In unseren Breiten kennt man sie kaum: die englische Krimi-Autorin Dorothy L. Sayers (1893-1957). Sie gehört mit Agatha Christie, G. K. Chesterton,  P.D. James oder Edgar Wallace zu den ganz Großen der englischen Kriminalliteratur zu Beginn des 20. Jahrhunderts. Warum sie in Vergessenheit geraten ist, ist mir unerklärlich. Mit ihrem Protagonisten Lord Wimsey, den sie in einer ganzen Serie aus 11 Romanen und mehreren Kurzgeschichten ermitteln lässt, sorgt sie für vergnügliche Spannung. Ganz so, wie man es von den englischen Krimis dieser Zeit gewohnt ist.
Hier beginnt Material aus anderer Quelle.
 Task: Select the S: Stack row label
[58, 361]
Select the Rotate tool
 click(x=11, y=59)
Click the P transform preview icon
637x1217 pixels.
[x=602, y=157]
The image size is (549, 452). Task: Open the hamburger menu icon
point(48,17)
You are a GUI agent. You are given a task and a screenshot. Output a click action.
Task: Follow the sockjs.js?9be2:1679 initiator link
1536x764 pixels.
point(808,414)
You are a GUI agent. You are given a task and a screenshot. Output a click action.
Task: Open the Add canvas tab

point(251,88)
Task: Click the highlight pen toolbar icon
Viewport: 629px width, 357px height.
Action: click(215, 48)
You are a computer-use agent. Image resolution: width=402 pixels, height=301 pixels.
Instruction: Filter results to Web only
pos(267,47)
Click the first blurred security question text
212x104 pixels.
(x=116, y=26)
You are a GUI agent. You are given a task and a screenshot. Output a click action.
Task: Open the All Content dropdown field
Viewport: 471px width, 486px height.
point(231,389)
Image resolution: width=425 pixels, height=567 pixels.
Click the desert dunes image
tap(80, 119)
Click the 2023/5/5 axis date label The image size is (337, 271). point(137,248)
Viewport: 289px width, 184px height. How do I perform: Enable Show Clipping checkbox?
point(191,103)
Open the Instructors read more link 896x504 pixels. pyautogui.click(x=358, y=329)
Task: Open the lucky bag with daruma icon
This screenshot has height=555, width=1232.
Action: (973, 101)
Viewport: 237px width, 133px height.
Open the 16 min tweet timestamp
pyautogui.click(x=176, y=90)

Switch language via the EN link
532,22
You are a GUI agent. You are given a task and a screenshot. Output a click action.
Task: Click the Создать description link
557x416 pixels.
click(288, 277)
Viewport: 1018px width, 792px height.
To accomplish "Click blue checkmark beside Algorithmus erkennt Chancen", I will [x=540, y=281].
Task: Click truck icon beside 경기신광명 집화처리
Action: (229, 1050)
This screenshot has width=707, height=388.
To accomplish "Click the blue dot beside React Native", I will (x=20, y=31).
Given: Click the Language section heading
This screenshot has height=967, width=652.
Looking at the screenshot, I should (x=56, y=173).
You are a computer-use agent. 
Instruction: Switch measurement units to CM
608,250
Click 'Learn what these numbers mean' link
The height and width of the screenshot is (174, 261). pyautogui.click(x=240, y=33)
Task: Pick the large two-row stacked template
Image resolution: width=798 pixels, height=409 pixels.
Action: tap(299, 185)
Der Fall beginnt damit, dass Hauptmann Denis Cathcart im Wintergarten eines Jagdschloss in Nord-Yorkshire tot aufgefunden wird. Als Tatverdächtiger gilt bald der Herzog von Denver. Zum einen wurde er dabei beobachtet, wie er sich über die Leiche beugt, zum anderen gehört ihm die Pistole, mit der der Haupt erschossen wurde. Lord Peter Wimsey, der zum Zeitpunkt des Mordes in der korsischen Wildnis weilt, reist in höchster Eile nach Nord-Yorkshire, um private Ermittlungen anzustellen. Denn der Angeklagte ist sein älterer Bruder, der Ermordete sollte sein zukünftiger Schwager sein.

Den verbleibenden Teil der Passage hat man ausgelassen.